Although the records contain pictures, only their text should be set down, exactly as written.

Segment Start: Record extracts

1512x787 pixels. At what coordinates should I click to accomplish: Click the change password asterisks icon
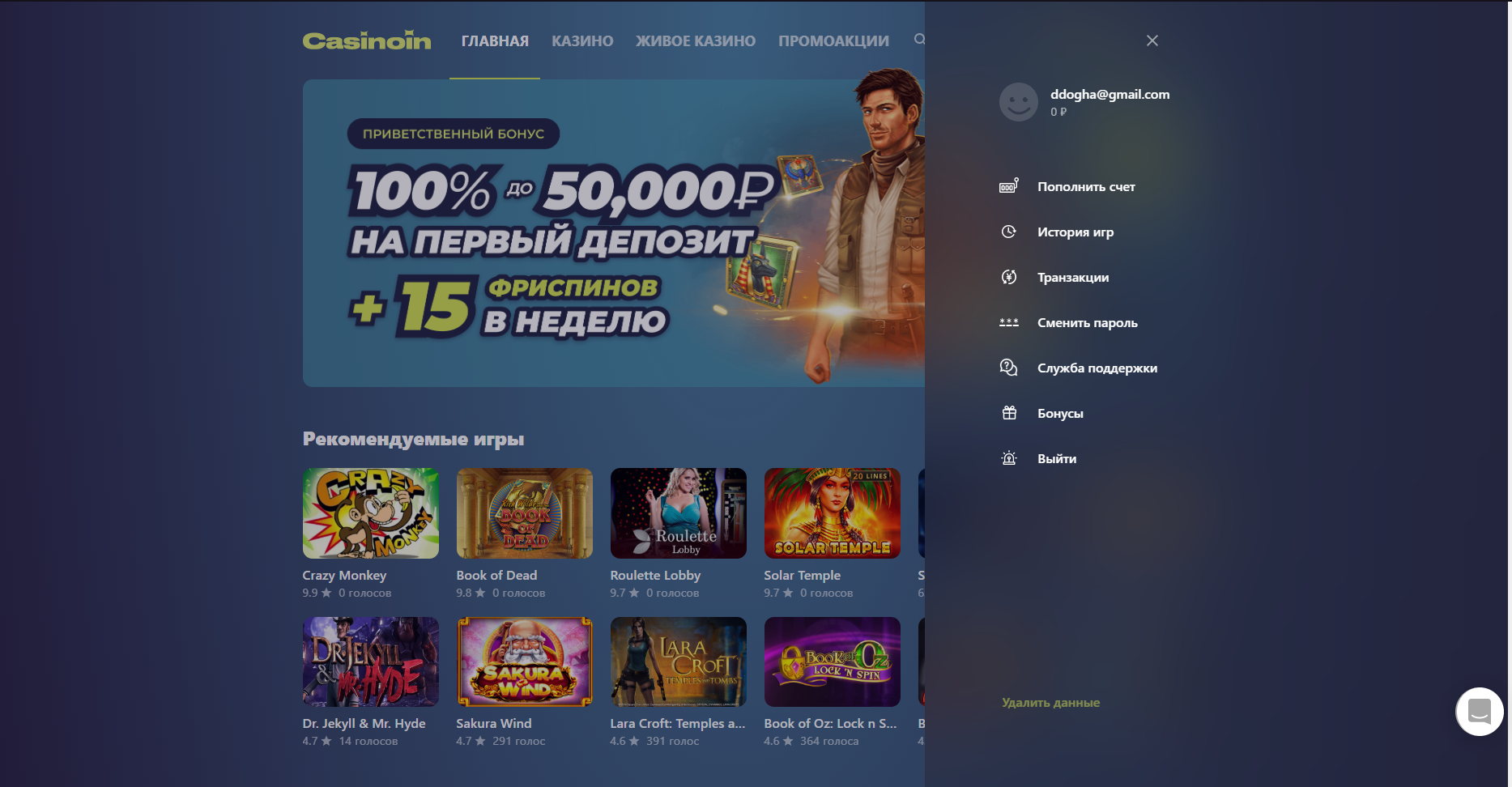(x=1008, y=322)

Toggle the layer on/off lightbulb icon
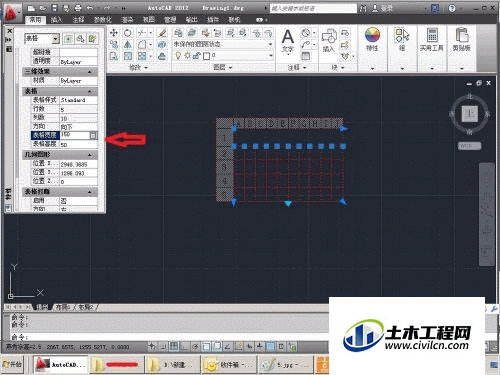click(x=178, y=56)
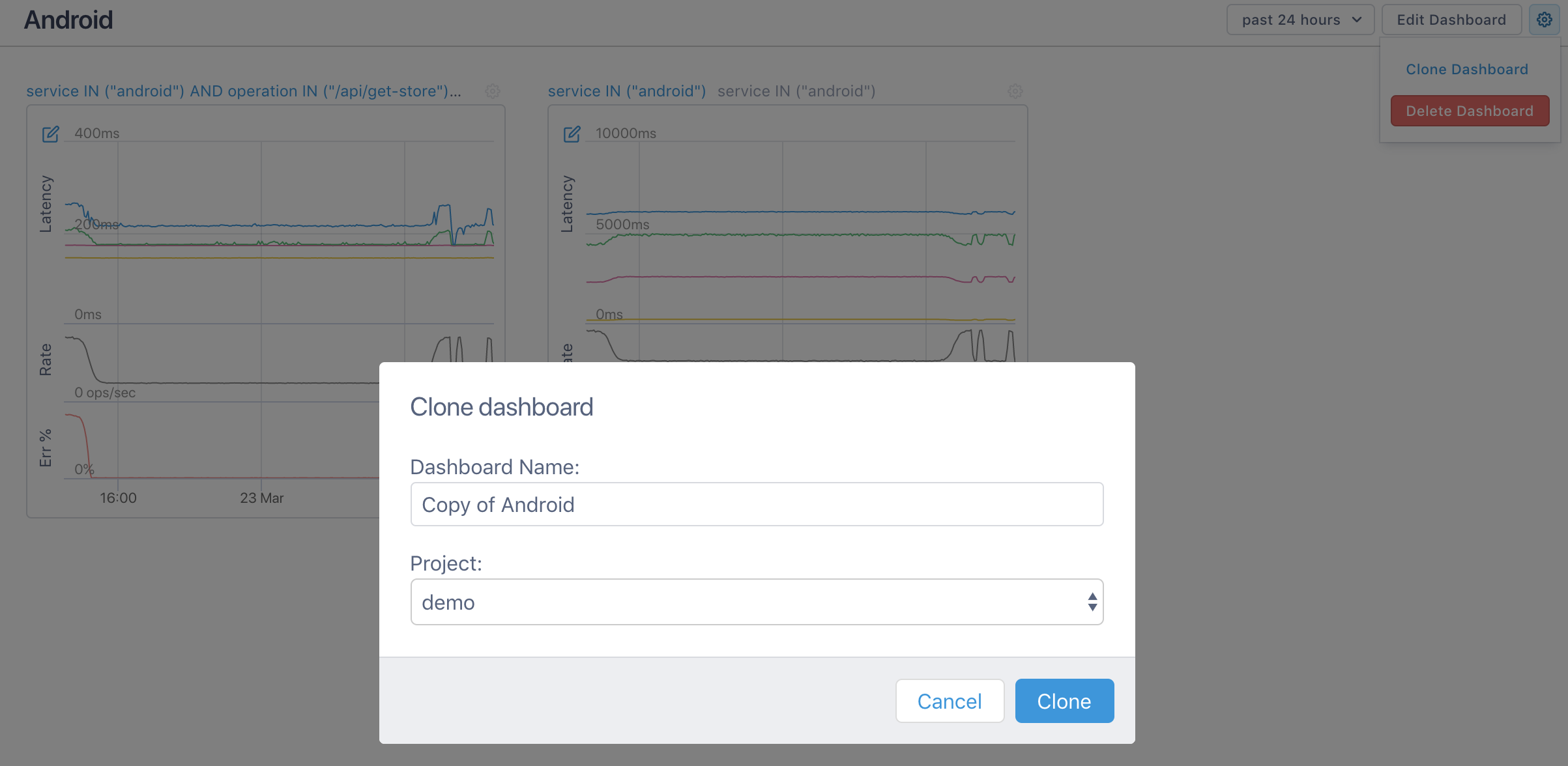Viewport: 1568px width, 766px height.
Task: Open settings gear on the right service panel
Action: tap(1015, 91)
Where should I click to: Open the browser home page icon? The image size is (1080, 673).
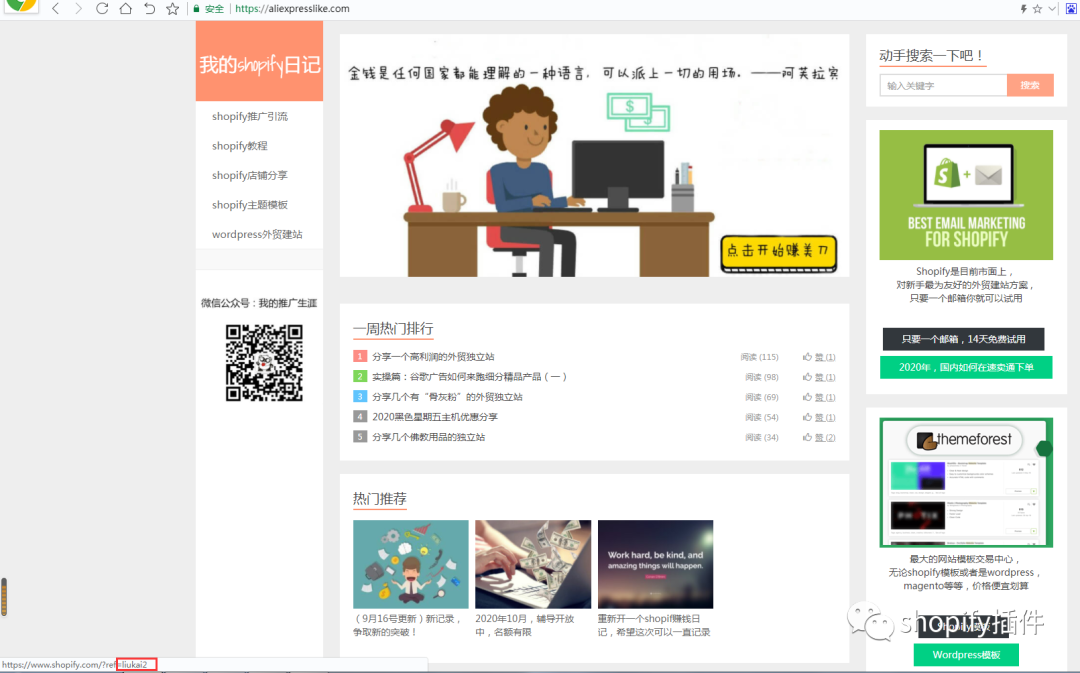pyautogui.click(x=127, y=8)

Segment End: Record extracts

Result for this exercise —
1512x787 pixels. At what coordinates should I click to accomplish: Click the change password asterisks icon
(x=1008, y=322)

Toggle the layer on/off lightbulb icon
click(x=178, y=56)
Viewport: 1568px width, 766px height.
Task: Open settings gear on the right service panel
Action: tap(1015, 91)
Where should I click to: Open the browser home page icon? The image size is (1080, 673).
pyautogui.click(x=127, y=8)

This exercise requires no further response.